» **Quoted passage**:

....

The supplicant entering the temple is first stripped of all his or
her clothes. In everyday life the Nacirema avoids exposure of his body
and its natural functions. Bathing and excretory acts are performed only
in the secrecy of the household shrine, where they are ritualized as
part of the body rites. Psychological shock results from the fact that
the body secrecy is suddenly lost upon entry into the latipso. A man,
whose own wife has never seen him in an excretory act, suddenly finds
himself naked and assisted by a vestal maiden while he performs his
natural functions into a sacred vessel. This sort of ceremonial
treatment is necessitated by the fact that the excreta are used by a
diviner to ascertain the course and nature of the client’s sickness.
Female clients, on the other hand, find their naked bodies are subjected
to the scrutiny, manipulation, and prodding of the medicine man.
Few supplicants in the temple are well enough to do anything but lie
on their hard beds. The daily ceremonies, like the rites of the
holy-mouth-men, involve discomfort and torture. With ritual precision
the vestals awaken their miserable charges each dawn and roll them about
on their beds of pain while performing ablutions, in the formal
movements of which the maidens are highly trained. At other ties they
insert magic wands in the supplicants mouth or force him to eat
substances which are supposed to be healing. From time to time the
medicine men come to their clients and jab magically treated needles
into their flesh. The fact that these temple ceremonies may not cure,
and may even kill the neophyte, in no way decreases the people’s faith
in the medicine men.
There remains one other kind of practitioner, known as a "listener."

....

Stored records
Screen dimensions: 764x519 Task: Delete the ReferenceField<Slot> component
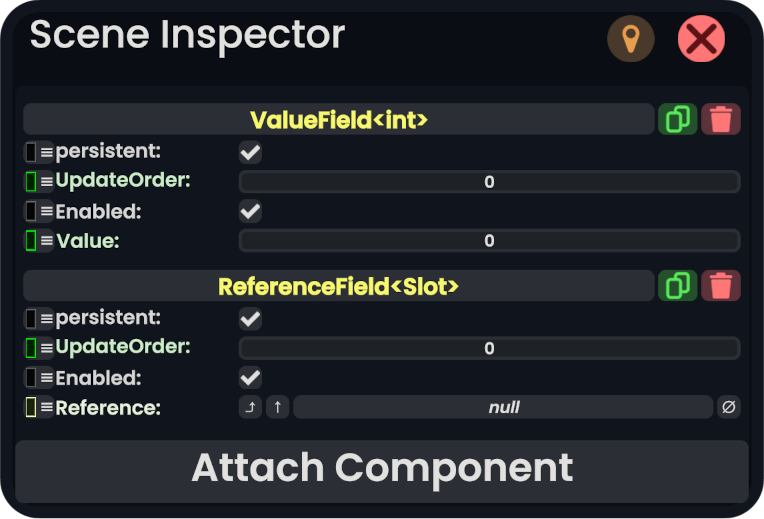click(721, 286)
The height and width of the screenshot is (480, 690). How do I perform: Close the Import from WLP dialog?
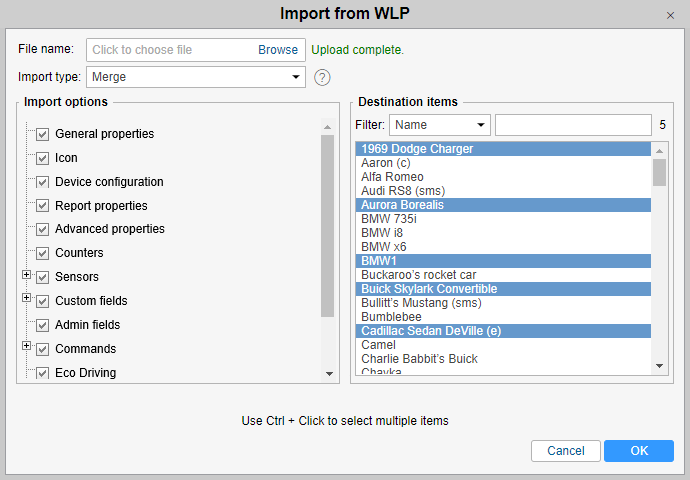click(x=670, y=16)
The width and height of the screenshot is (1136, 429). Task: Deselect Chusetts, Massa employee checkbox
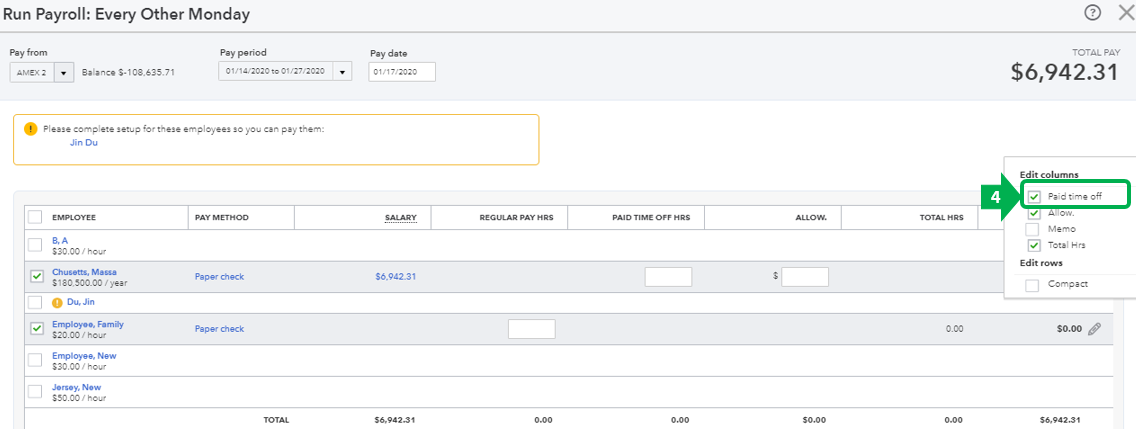(x=35, y=277)
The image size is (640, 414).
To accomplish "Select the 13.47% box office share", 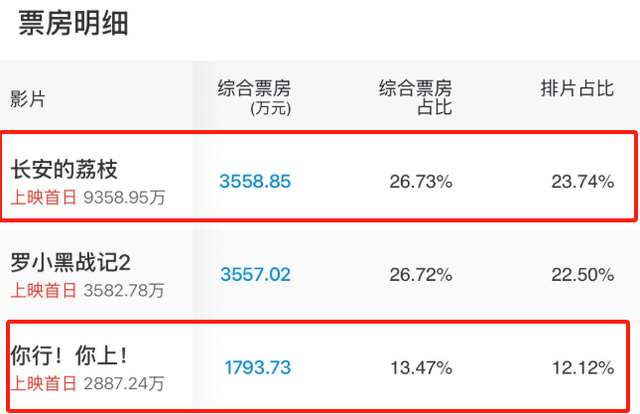I will [421, 368].
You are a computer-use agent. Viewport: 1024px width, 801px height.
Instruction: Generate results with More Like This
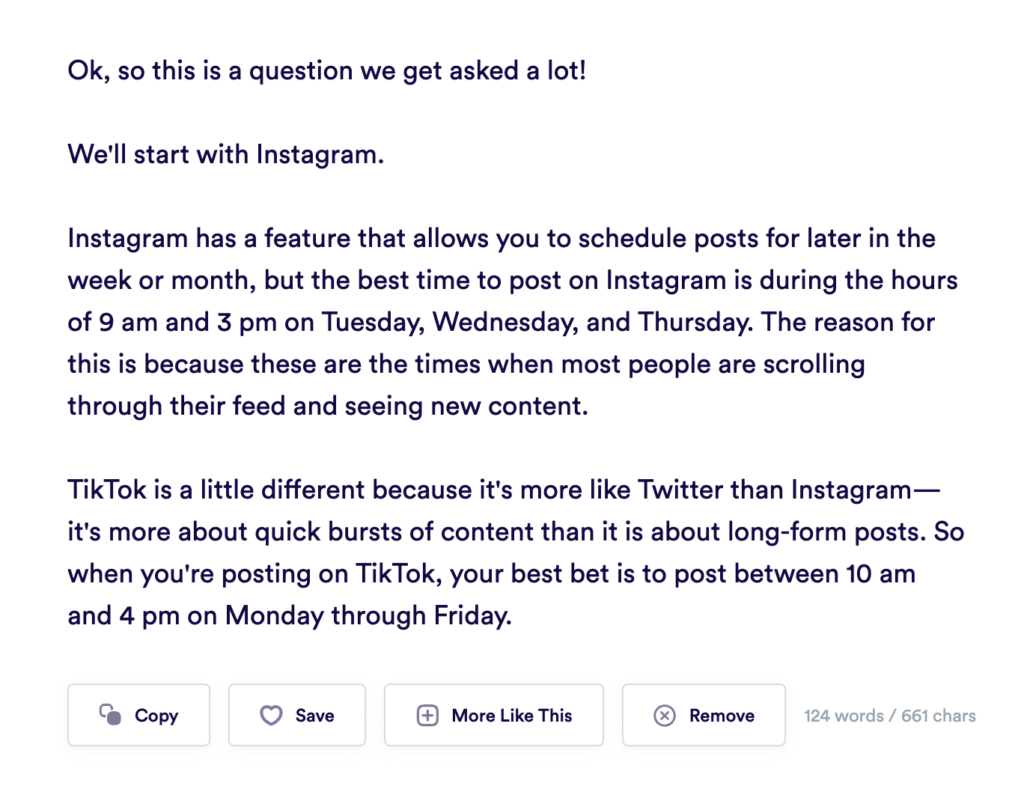coord(494,715)
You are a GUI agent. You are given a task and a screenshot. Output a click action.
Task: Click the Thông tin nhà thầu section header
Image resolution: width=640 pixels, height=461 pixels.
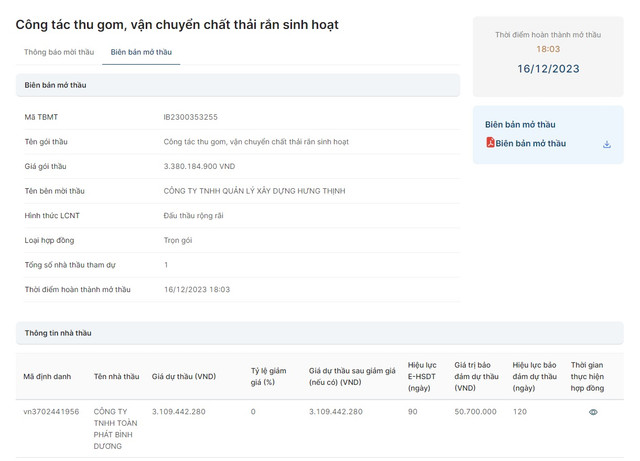click(x=58, y=333)

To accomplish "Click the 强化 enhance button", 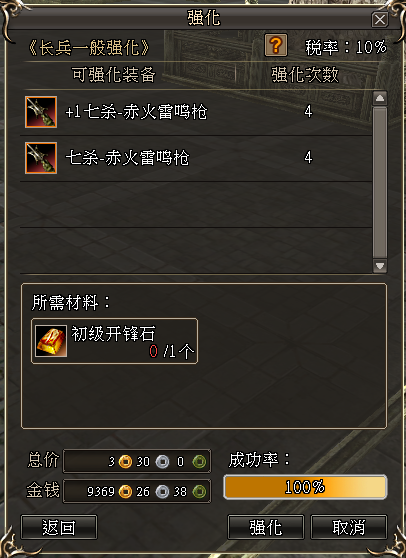I will [265, 527].
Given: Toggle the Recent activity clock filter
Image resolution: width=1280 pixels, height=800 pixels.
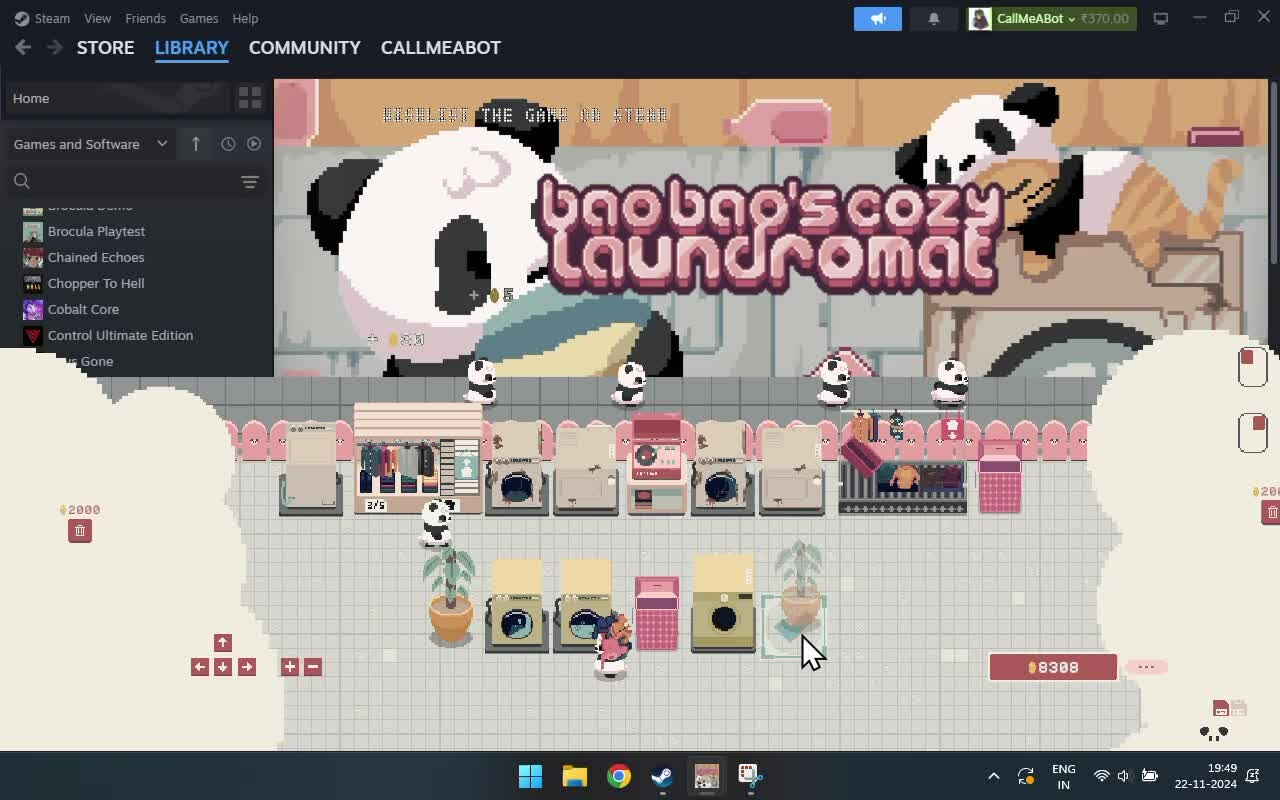Looking at the screenshot, I should (228, 144).
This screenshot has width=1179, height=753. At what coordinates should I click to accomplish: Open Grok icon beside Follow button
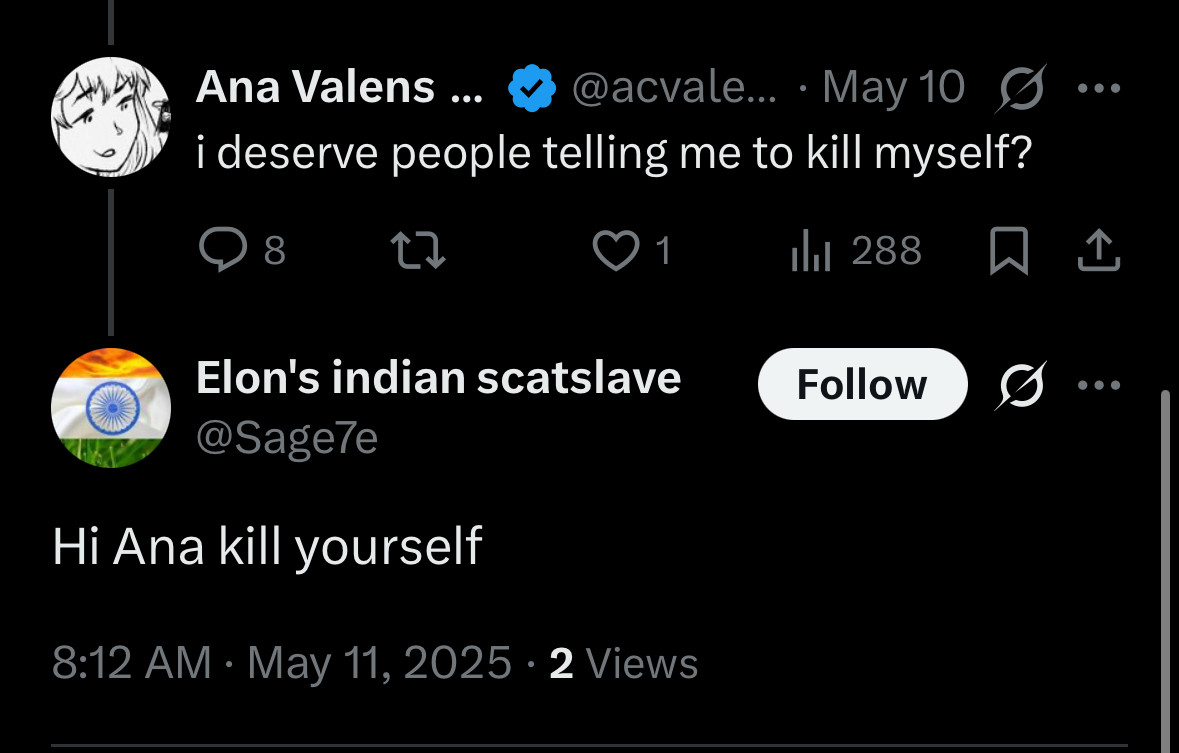(x=1020, y=385)
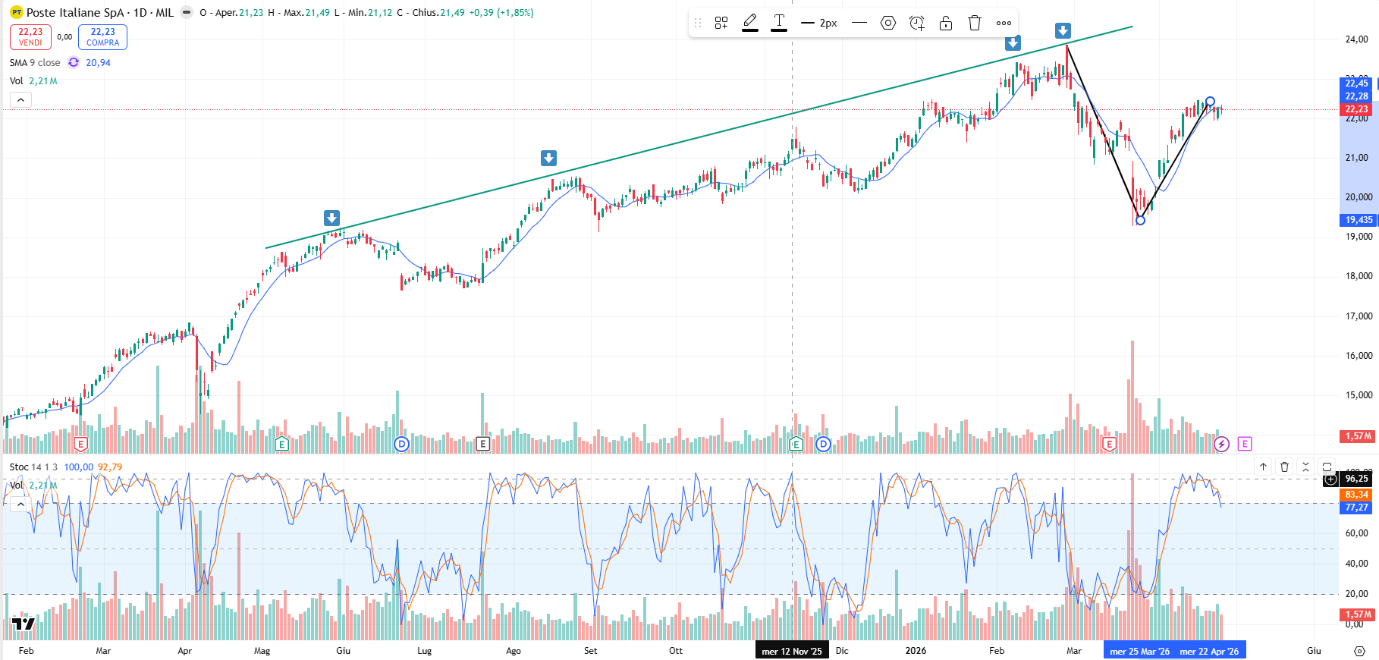Move the Stochastic pane up
This screenshot has height=660, width=1379.
1263,466
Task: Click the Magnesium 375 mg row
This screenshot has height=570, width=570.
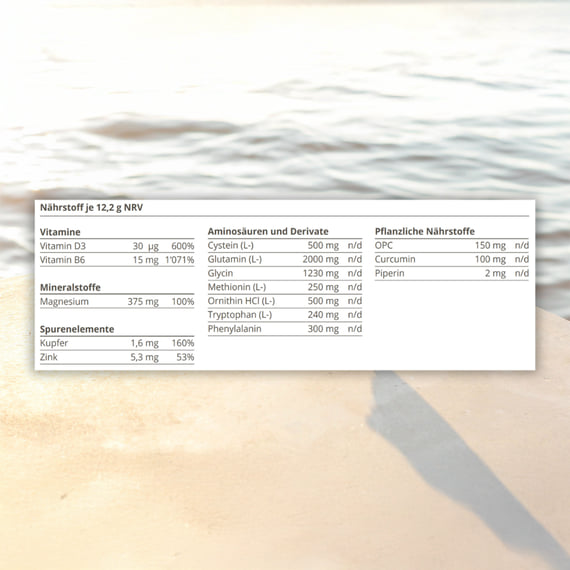Action: (x=117, y=301)
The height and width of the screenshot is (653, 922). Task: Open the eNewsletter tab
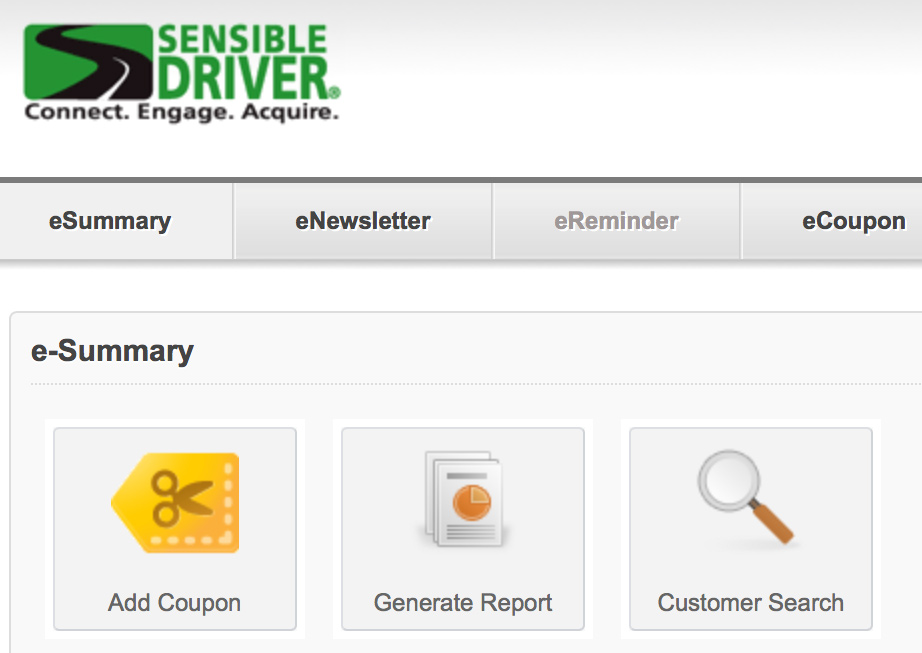(x=363, y=221)
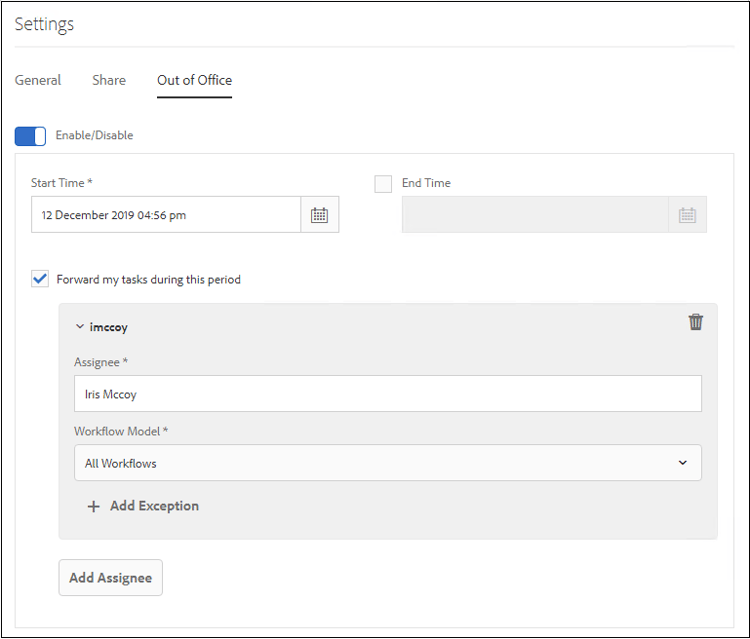This screenshot has width=750, height=639.
Task: Check the End Time checkbox
Action: click(x=383, y=184)
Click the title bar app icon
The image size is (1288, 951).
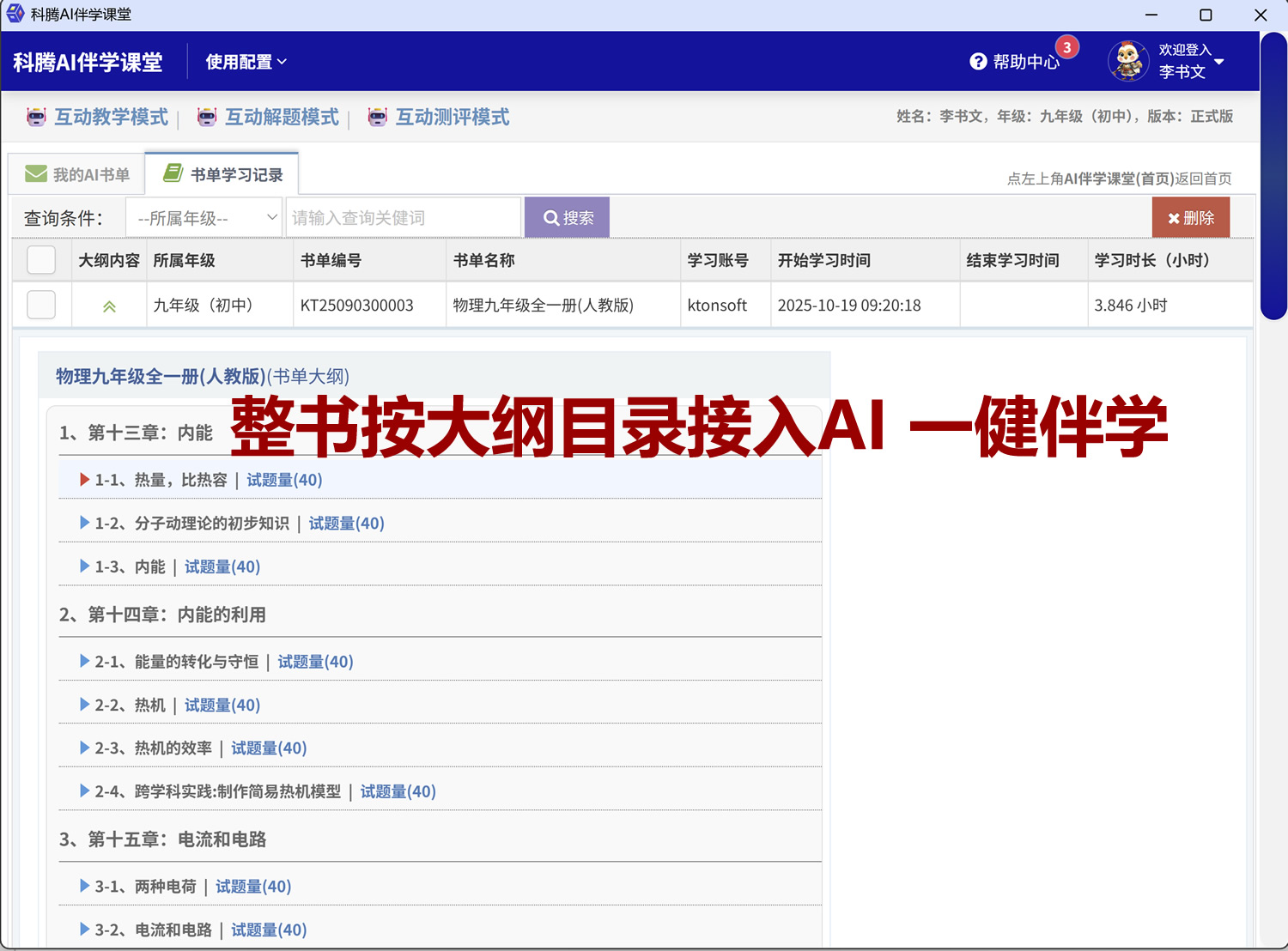click(x=14, y=14)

....

» **What to work on**:
Write out the stretch of the Nacirema passage from "Female clients, on" through "the medicine men.". The lines have no connection to the Nacirema passage.

» **Your response**:
Female clients, on the other hand, find their naked bodies are subjected
to the scrutiny, manipulation, and prodding of the medicine man.
Few supplicants in the temple are well enough to do anything but lie
on their hard beds. The daily ceremonies, like the rites of the
holy-mouth-men, involve discomfort and torture. With ritual precision
the vestals awaken their miserable charges each dawn and roll them about
on their beds of pain while performing ablutions, in the formal
movements of which the maidens are highly trained. At other ties they
insert magic wands in the supplicants mouth or force him to eat
substances which are supposed to be healing. From time to time the
medicine men come to their clients and jab magically treated needles
into their flesh. The fact that these temple ceremonies may not cure,
and may even kill the neophyte, in no way decreases the people’s faith
in the medicine men.